— Вы же дружили?
— Да.
— Что ты сейчас чувствуешь?
— Пустоту, — тихо отзываюсь я. — Засасывающую пустоту.
— Может, ты что-нибудь выпьешь или поешь?
— Нет.
— И все же.
— Я ничего не хочу.
Перед глазами мелькают лица. Мама, Черри, Алекс, мать Майкла, доктор Марцелл, даже Луиза — глупая секретарша.
Как же тихо.
— Пожалуйста, не молчи. Не могу вынести тишину, — прошу я.
Алекс пожимает плечами.
— О чем говорить будем?
— Не важно.
Алекс пристально вглядывается в меня.
— Ты так стараешься, Алекс, — рассеянно бормочу я.
Алекс кивает.
— Мне холодно, — слышу собственный голос. — Пусто и холодно.
— Ты в порядке? — переспрашивает он.
— Нет, — повторяю я. Надо заполнить тишину. Я говорю быстро, едва улавливая собственные слова, едва узнавая свой голос. — Меня считают виновной? — вдруг спрашиваю я, хотя мы говорили о чем-то совершенно другом. Ему явно не комфортно.
— Есть и такие, кто в этом абсолютно уверен, — кивает он.
— Меня посадят?
Он качает головой, но я заметила его сомнение.
— Прямых улик против тебя нет. Только косвенные, так что ничего страшного. Все будет хорошо.
А мне вдруг становится интересно — а каково это, быть кем-то другим.
— А моя мама?
— Переживает. Она беспокоится за тебя, — пожимает плечами он.
— В смысле?
— Ну... она плачет. Я заезжал к ней, чтобы проведать. Она открыла дверь, но разговаривать отказалась.
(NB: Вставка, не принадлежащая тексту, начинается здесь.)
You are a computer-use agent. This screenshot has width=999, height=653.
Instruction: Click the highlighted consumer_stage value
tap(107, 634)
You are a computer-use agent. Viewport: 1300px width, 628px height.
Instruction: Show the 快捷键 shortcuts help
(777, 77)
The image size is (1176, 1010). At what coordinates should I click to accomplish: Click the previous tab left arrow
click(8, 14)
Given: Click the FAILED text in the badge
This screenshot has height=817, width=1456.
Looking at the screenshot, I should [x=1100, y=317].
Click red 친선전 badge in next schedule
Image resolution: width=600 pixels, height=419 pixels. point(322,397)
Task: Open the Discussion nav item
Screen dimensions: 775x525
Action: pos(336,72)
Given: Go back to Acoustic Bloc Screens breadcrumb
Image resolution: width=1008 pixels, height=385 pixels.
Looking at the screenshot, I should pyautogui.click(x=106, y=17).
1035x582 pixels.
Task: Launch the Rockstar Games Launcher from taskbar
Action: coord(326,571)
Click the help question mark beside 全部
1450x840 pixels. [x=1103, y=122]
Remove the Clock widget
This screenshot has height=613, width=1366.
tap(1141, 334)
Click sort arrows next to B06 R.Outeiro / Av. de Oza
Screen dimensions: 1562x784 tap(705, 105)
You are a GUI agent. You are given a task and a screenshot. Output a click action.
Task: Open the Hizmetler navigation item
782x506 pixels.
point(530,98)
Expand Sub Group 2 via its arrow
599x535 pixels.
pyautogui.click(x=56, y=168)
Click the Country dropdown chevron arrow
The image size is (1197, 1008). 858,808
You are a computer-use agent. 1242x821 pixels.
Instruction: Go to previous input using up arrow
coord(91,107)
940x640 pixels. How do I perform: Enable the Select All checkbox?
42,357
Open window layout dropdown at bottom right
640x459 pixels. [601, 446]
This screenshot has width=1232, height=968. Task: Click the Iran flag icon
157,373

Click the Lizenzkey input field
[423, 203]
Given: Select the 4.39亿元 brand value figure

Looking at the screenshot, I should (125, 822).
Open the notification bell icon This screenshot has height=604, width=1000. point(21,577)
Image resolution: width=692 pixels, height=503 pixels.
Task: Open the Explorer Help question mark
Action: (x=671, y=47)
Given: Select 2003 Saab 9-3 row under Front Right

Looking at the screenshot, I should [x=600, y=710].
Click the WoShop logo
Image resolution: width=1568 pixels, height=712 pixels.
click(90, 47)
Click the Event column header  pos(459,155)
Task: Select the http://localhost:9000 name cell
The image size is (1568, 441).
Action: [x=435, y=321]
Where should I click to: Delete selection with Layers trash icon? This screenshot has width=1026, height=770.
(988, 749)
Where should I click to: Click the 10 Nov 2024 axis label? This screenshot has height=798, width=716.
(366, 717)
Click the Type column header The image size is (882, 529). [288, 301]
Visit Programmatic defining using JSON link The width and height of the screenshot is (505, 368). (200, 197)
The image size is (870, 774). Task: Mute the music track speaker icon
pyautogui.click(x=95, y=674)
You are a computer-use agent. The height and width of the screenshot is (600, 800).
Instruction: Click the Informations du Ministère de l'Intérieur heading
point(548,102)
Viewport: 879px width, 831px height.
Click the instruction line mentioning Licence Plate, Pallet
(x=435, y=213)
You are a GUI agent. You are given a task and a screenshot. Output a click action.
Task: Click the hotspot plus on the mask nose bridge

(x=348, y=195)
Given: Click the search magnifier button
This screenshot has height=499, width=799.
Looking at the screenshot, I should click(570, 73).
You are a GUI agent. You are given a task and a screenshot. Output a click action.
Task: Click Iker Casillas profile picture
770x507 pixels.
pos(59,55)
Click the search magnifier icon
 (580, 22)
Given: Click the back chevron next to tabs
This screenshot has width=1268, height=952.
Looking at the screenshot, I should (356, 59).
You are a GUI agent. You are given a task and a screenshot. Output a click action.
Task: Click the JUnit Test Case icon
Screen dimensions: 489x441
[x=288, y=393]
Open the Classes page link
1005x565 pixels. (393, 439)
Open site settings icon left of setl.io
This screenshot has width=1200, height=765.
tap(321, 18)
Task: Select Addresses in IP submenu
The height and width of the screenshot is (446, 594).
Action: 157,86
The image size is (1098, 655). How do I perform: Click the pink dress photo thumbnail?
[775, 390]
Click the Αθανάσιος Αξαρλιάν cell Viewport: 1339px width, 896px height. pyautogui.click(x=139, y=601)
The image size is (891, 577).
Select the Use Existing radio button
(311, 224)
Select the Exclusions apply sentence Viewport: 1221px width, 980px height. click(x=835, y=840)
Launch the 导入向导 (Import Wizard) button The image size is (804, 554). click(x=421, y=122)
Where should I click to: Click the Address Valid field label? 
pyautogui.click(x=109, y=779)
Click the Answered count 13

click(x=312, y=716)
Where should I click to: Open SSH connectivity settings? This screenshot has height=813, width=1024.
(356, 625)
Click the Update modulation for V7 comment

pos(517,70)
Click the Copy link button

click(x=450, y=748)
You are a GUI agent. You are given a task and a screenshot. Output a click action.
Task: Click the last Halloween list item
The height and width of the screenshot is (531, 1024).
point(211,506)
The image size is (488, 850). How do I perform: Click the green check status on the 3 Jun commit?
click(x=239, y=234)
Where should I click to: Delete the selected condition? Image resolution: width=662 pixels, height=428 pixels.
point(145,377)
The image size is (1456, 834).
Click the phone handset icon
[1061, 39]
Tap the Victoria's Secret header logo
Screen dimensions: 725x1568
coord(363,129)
Просто... сидела в спальне и плакала. Постоянно повторяла о каких-то картах — я этого не понял.
— Прости, — бормочу я.
— Ты извиняешься за свою мать? — неуверенно переспрашивает Алекс.
— Не имеет значения, — отвечаю я.
И снова тишина.
— Она была хорошей? — спрашивает Алекс, опуская ладонь мне на колено.
— Кто, мама?
— Нет... Мэгги.
— Очень, — киваю я.
— Ненавижу, когда убивают хороших людей.
Я горько смеюсь. Чем пугаю его.
— Разве не в этом заключается твоя работа?
Он пожимает плечами:
— Бывает, что убивают плохих.
Ловлю себя на мысли, что вот-вот расплачусь.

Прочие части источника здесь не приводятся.